Neither guest, nor even normal account, is allowed to use it.
qtell
is available only
to accounts flagged as TD
. So, to use qtell
one must ask FICS
staff for this privilege.
TD
privilege means far more. Apart from qtell
-s, it enables
commands like rmatch
(starting the game on behalf of other player)
or robserve
(make other player start observing something). Think so:
if you got TD
, you can do everything mamer
or relay
do.
But more power means FICS staff is more careful while granting this privilege. Usually you should have something working and useful before asking for TD.
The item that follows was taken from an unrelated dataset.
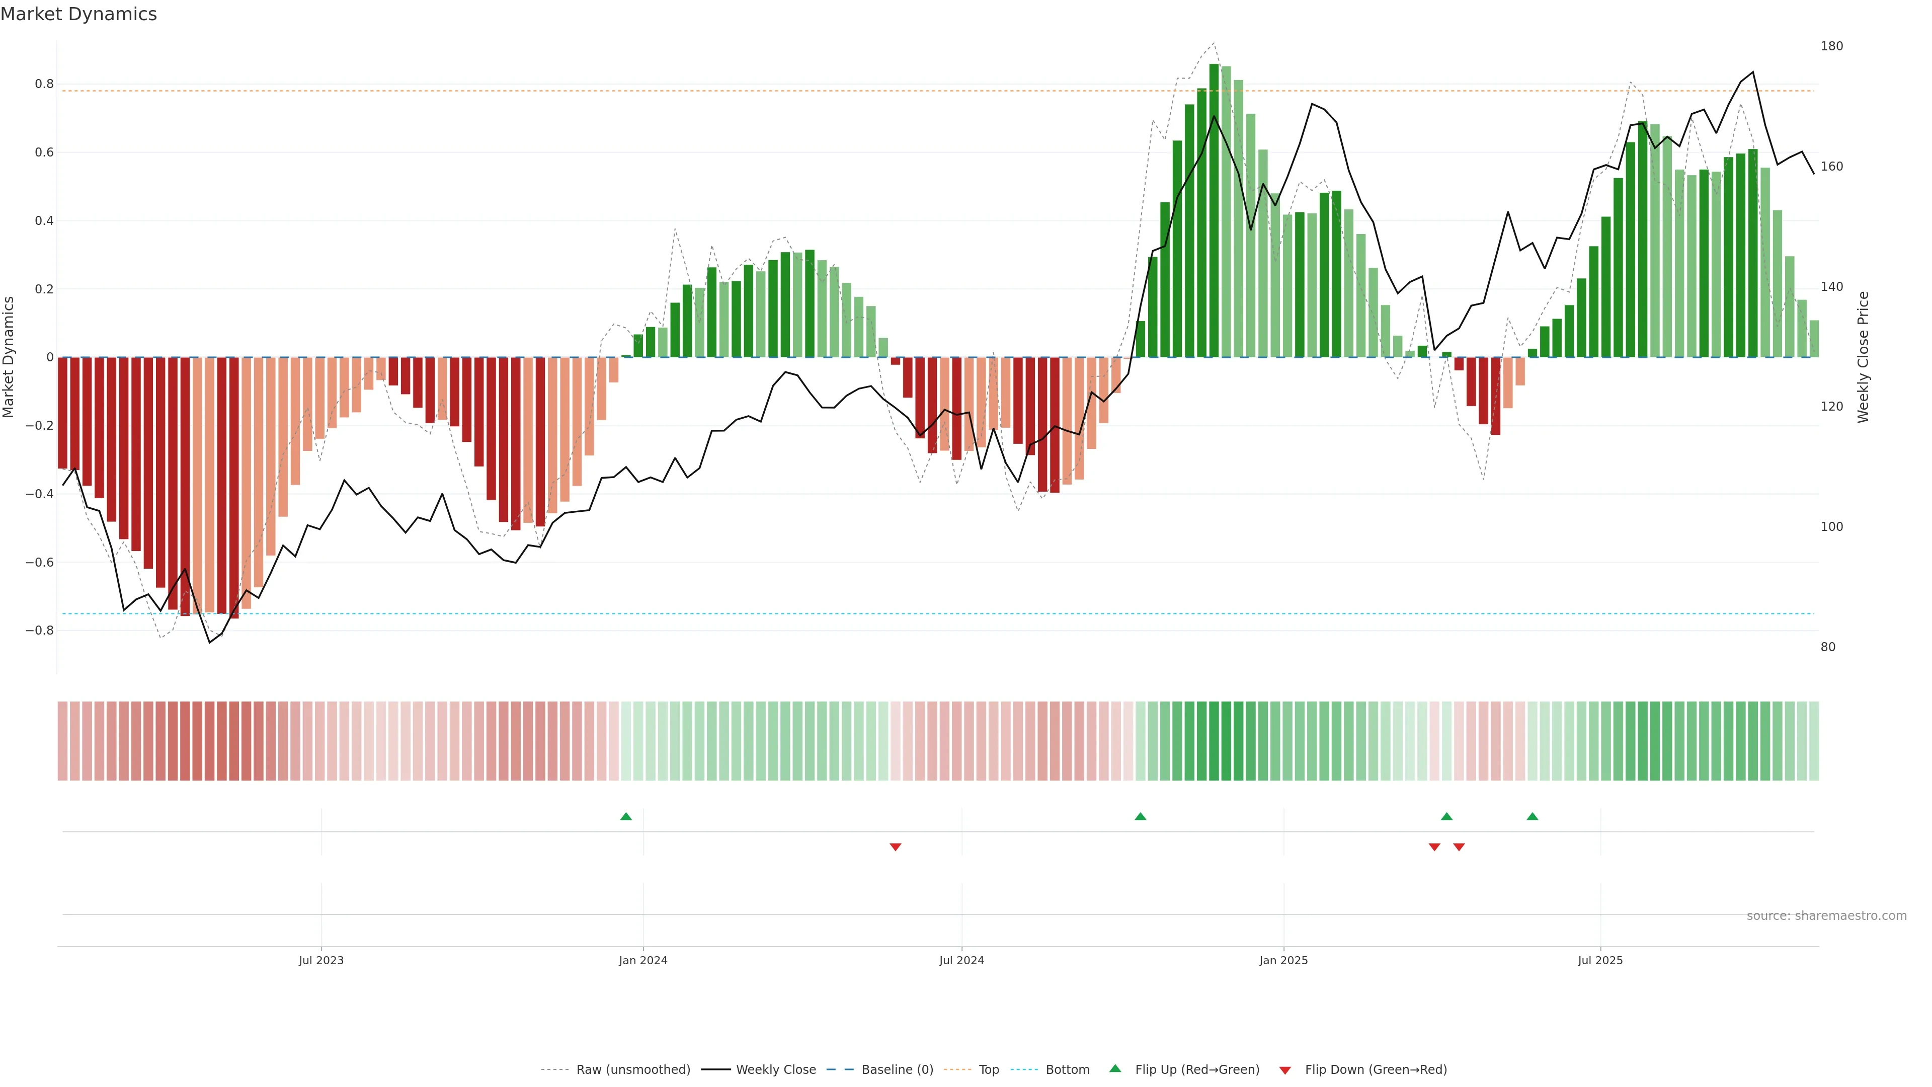This screenshot has height=1087, width=1932.
Task: Click the Weekly Close Price axis title
Action: coord(1863,357)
Going back to the technical details: qtell
is issued similarly
to tell
, but one can specify linebreaks (via \n
- backslash and n). Still,
the text of single qtell
can't be longer than 1024 characters
(Maximum communication size
from limits
), so bots sometimes need
to split the text into a few qtell
-s issued one by one.
In WatchBot I use the following code snippet to issue
qtell
-s:
def qtellTo(self, who, what):
"""
Issue qtell to the player who. What is the text to be sent,
given as an array of lines.
"""
if len(what) <= 10:
return self.runCommand(
"qtell %s %s" % (who, "\\n".join(what)))
else:
return self.runCommand(
"qtell %s %s" % (who, "\\n".join(what[:10]))
).addCallback(
lambda x, who, what:
self.qtellTo(who, what), who, what[10:])
The idea is to split the whole text into chunks of no more than 10 lines (safe approximation to keep below 1024 characters limit), then send as many qtells as is necessary. This is an old code, therefore I use
addCallback
instead of inlineCallbacks trick.
FICS does not show who authored qtell
(this is done purposedly, to
allow joining a few qtells into the single, bigger message). To avoid confusion
always start with some title and mention the bot name (like mamer did above).
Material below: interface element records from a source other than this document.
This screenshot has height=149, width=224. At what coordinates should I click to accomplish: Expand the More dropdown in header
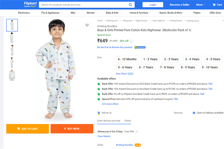coord(200,5)
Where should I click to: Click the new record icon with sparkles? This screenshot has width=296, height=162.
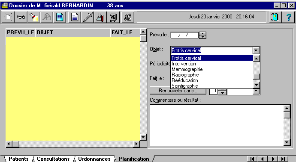tap(8, 17)
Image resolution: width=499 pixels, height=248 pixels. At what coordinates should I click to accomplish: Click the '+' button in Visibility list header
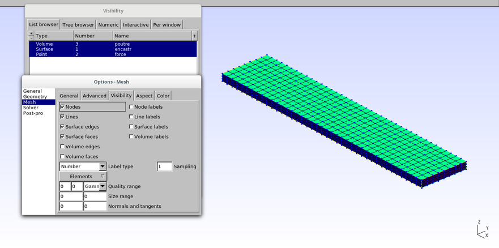pyautogui.click(x=194, y=36)
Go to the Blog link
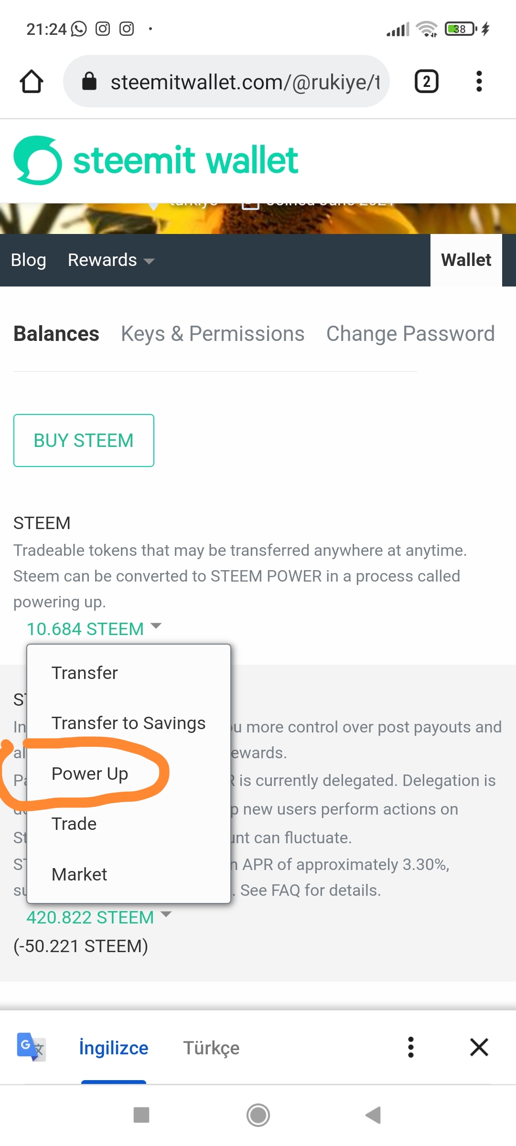 pyautogui.click(x=29, y=260)
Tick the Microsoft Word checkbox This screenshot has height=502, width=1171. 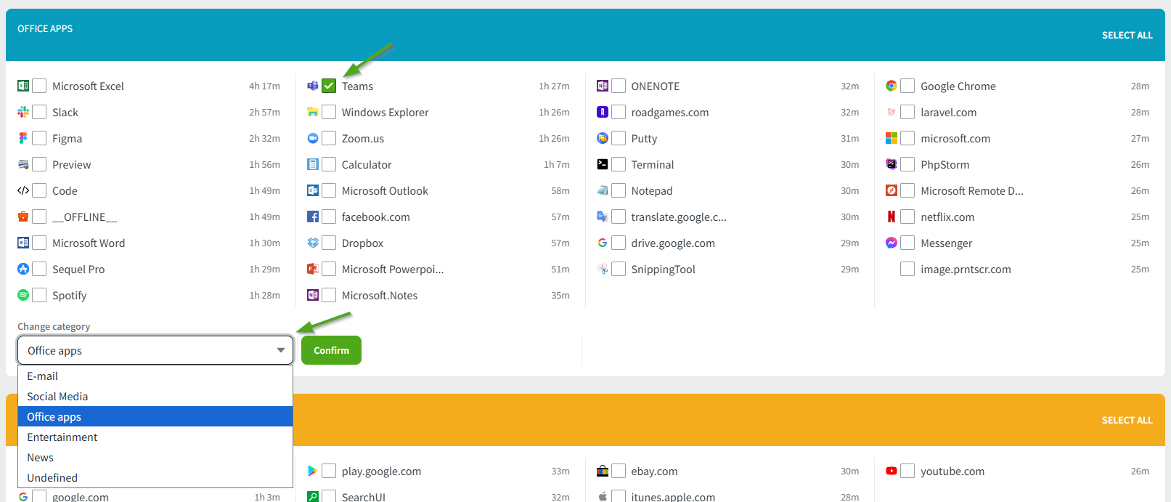tap(39, 243)
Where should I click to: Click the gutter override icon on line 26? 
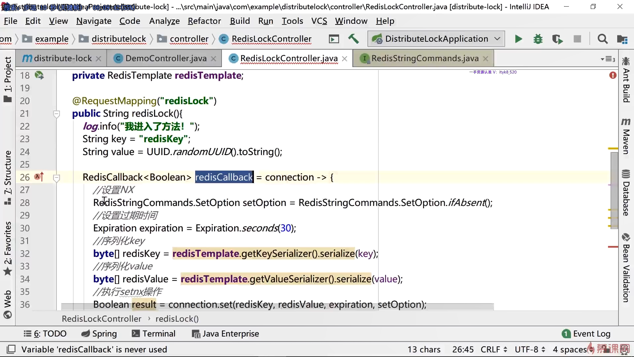39,177
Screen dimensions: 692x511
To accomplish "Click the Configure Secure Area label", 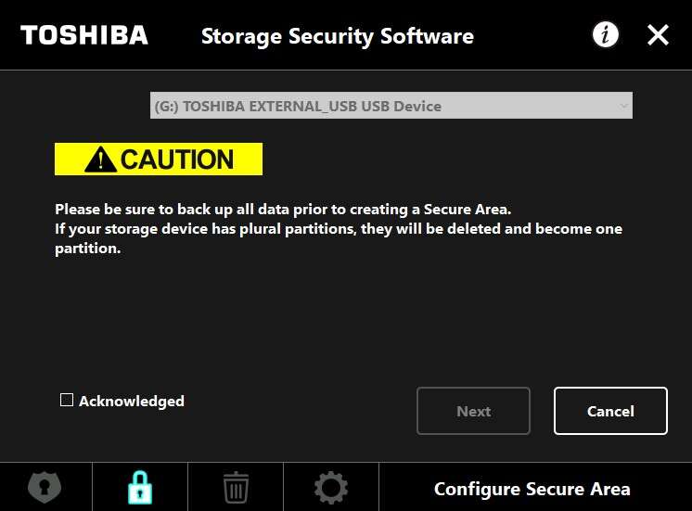I will (532, 489).
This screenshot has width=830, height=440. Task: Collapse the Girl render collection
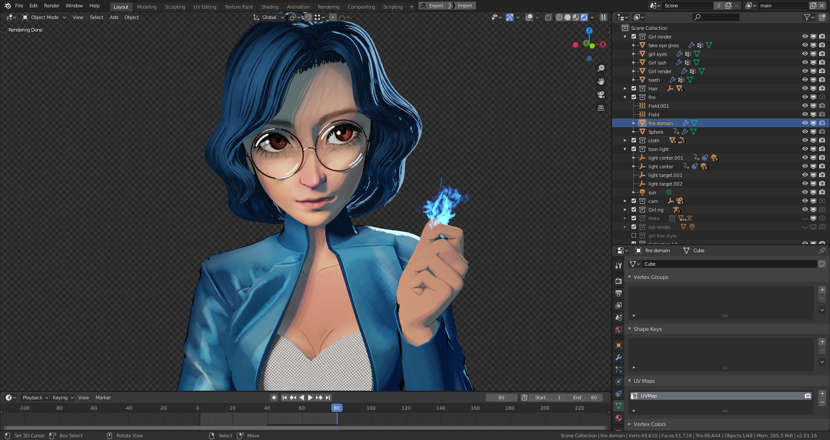[625, 36]
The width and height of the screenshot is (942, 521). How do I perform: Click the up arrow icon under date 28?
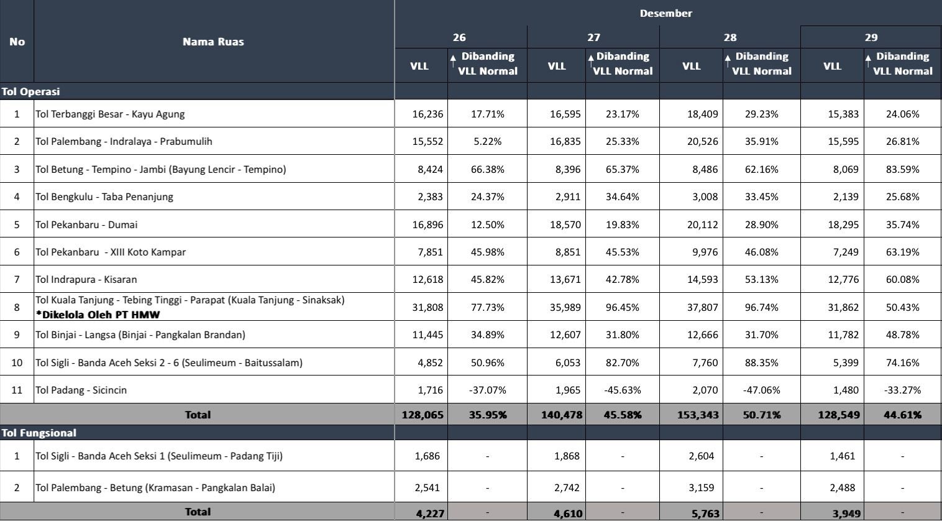click(728, 60)
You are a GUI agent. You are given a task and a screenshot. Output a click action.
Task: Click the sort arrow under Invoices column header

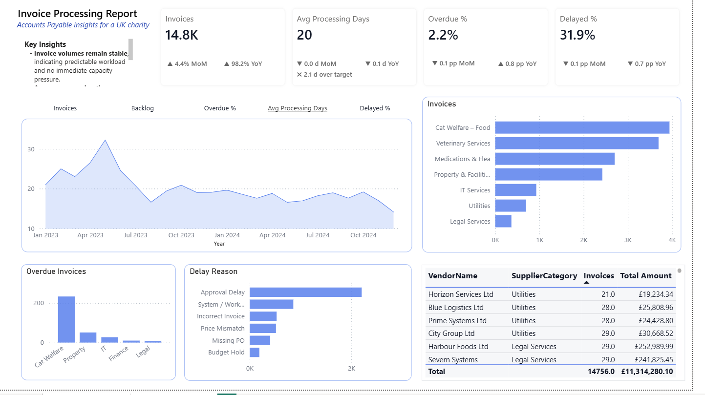pyautogui.click(x=586, y=282)

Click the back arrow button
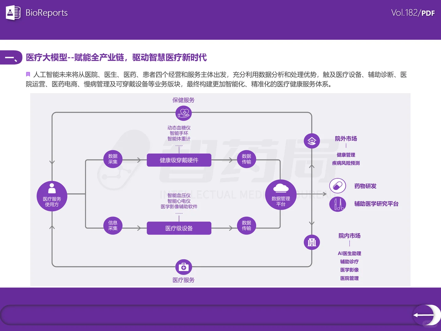point(427,314)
Also, don't send a lot of lines at once. Not every interface has good
support for console scrolling. It may make more sense to send 20-30
lines, then handle tell MyBot more
.
Worth remembering: while BabasChess pops up the chat box and emits
sound on usual tell
,
qtell
-s are shown only on the console and there is no sound signal.
Some novice players may miss them.
Alternatives
What to do if you don't have TD, but need to provide longer texts to the players? Use some other communication channel. Send email, chat via online messenger, or (the most natural option) provide the link to the webpage.
I will discuss it a bit deeper in some future chapter.